**O que fazer**
Copie os itens começando na linha que contém "Given: Select the" e terminando no fim dos itens, com as duas pontas incluídas. Deixe as imagens de fora da sua resposta.
○ ○ ○ ○ ○ ○ ○
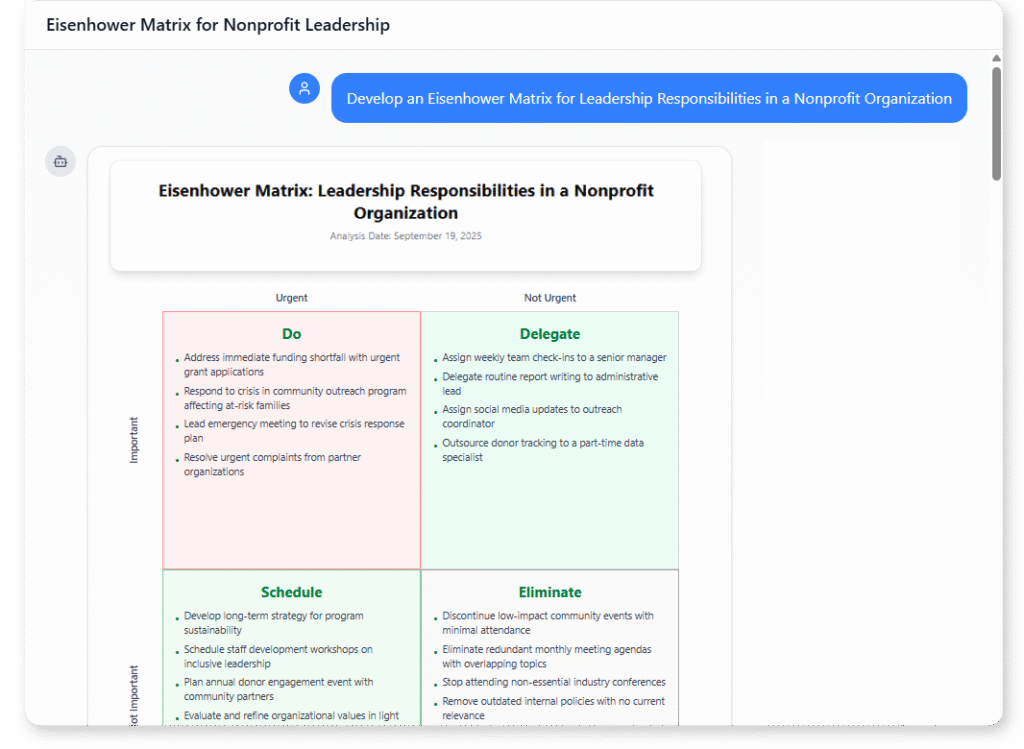
Task: Select the "Urgent" column label
Action: pyautogui.click(x=291, y=298)
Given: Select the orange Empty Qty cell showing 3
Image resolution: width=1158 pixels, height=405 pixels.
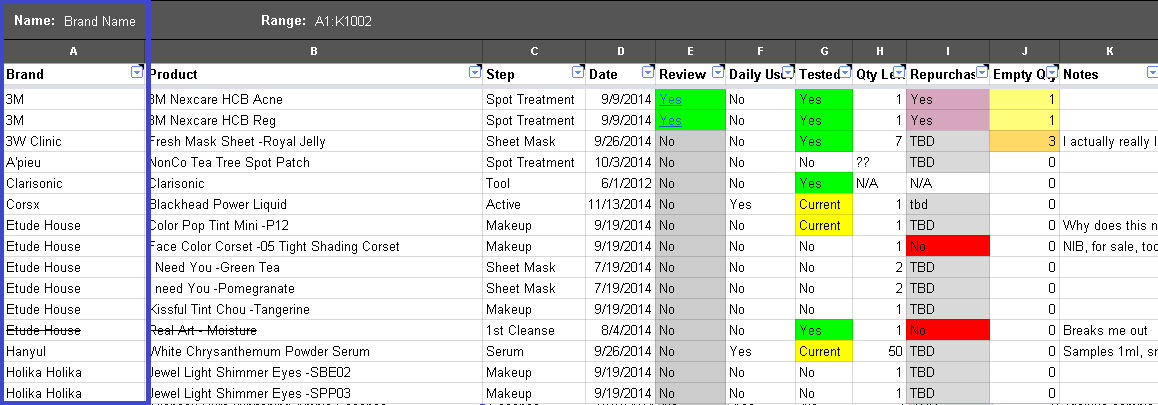Looking at the screenshot, I should [x=1024, y=141].
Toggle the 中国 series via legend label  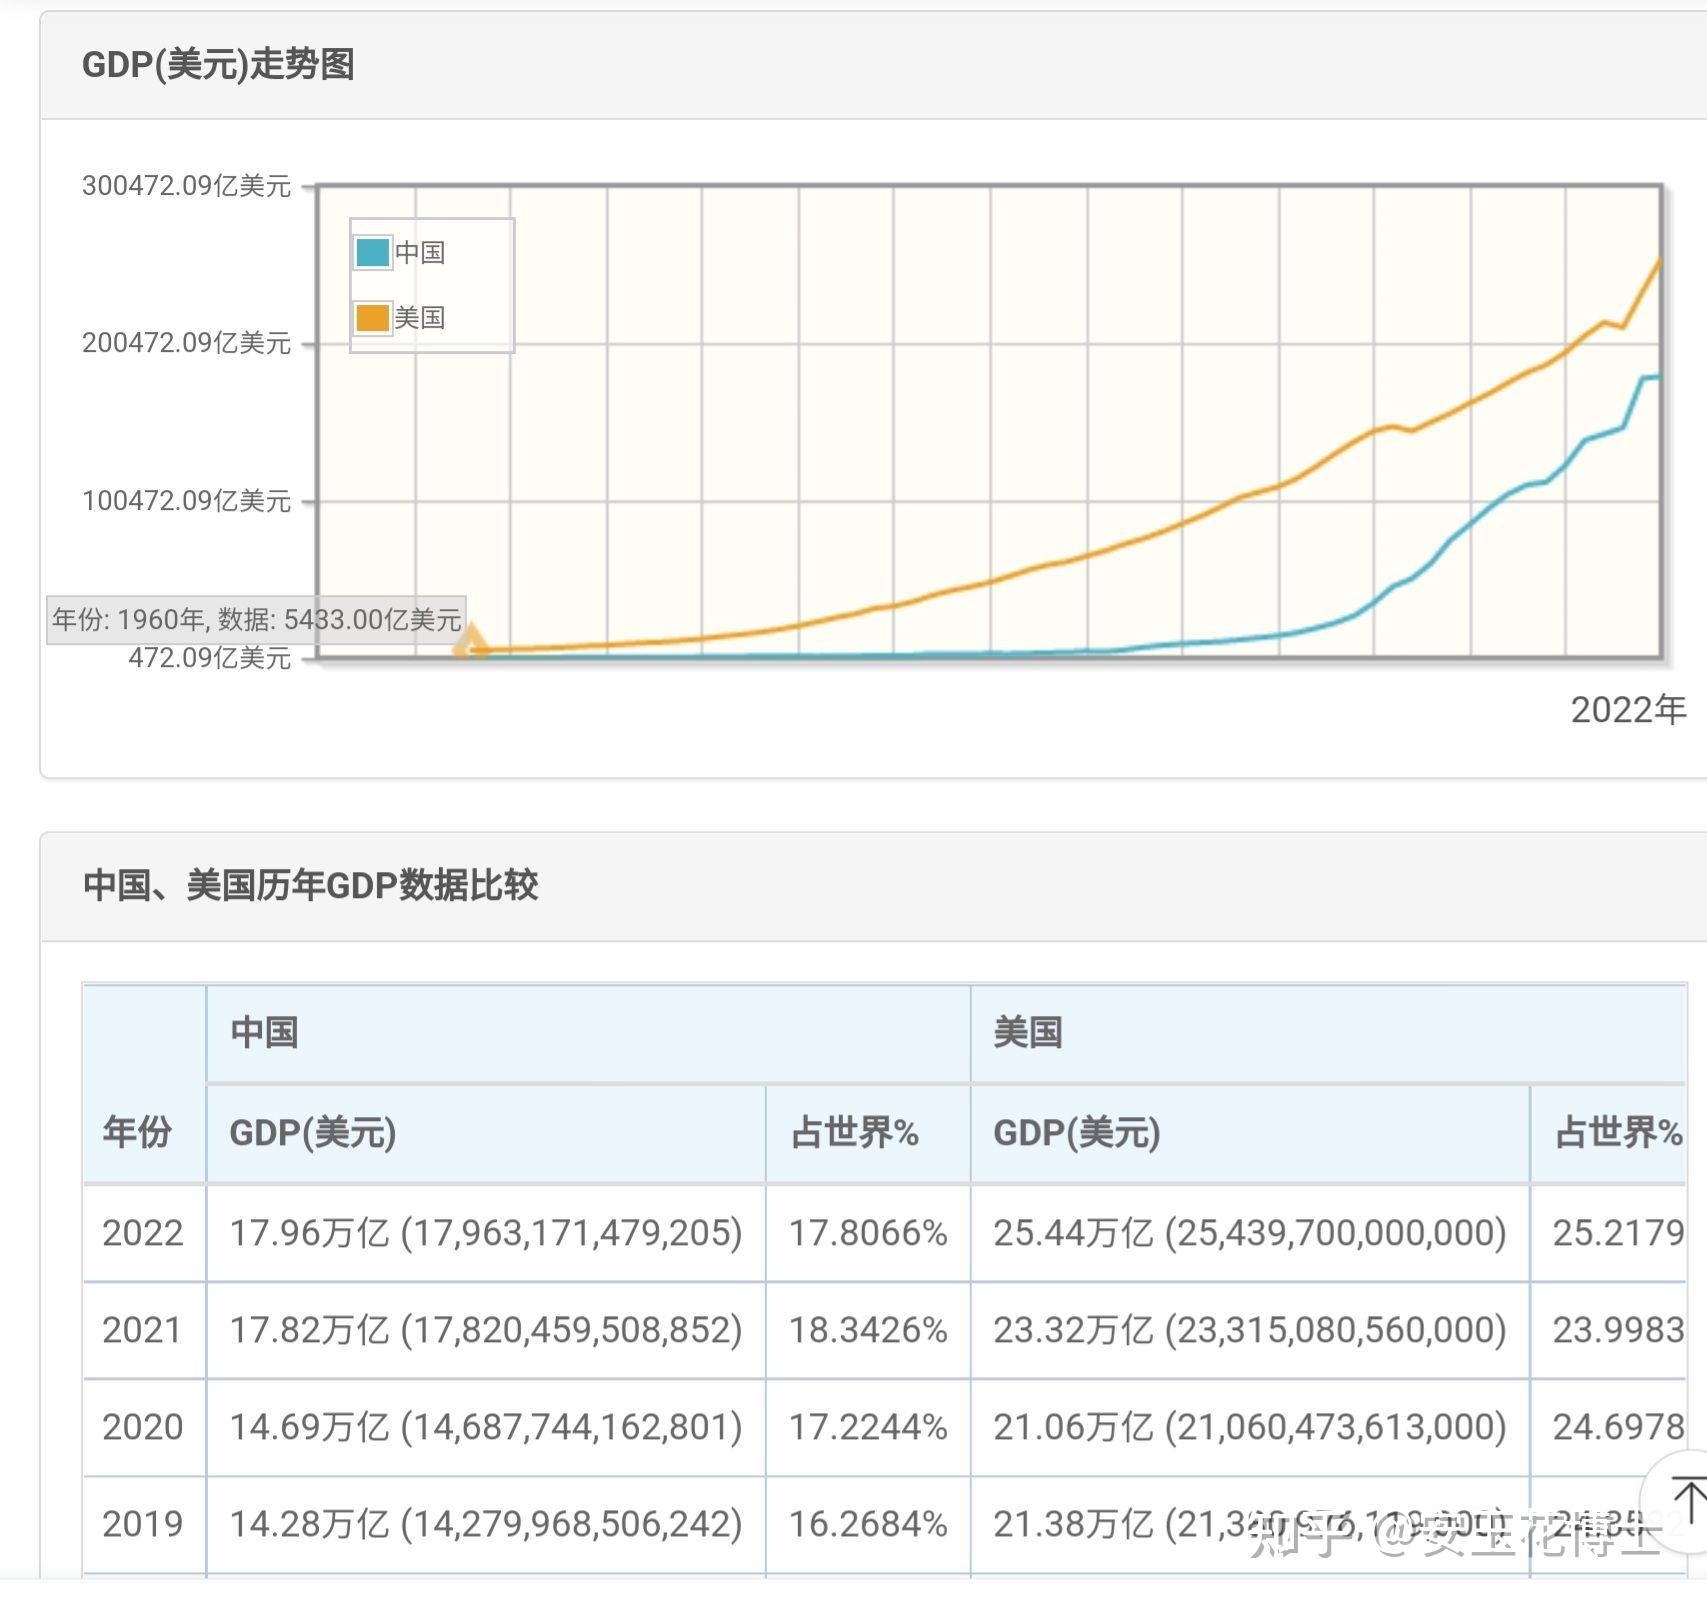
○ ○ ○ ○ ○ ○ ○
**Resposta**
Given: Select the orange Empty Qty cell showing 3
Image resolution: width=1158 pixels, height=405 pixels.
Looking at the screenshot, I should [x=1024, y=141].
Toggle the 中国 series via legend label  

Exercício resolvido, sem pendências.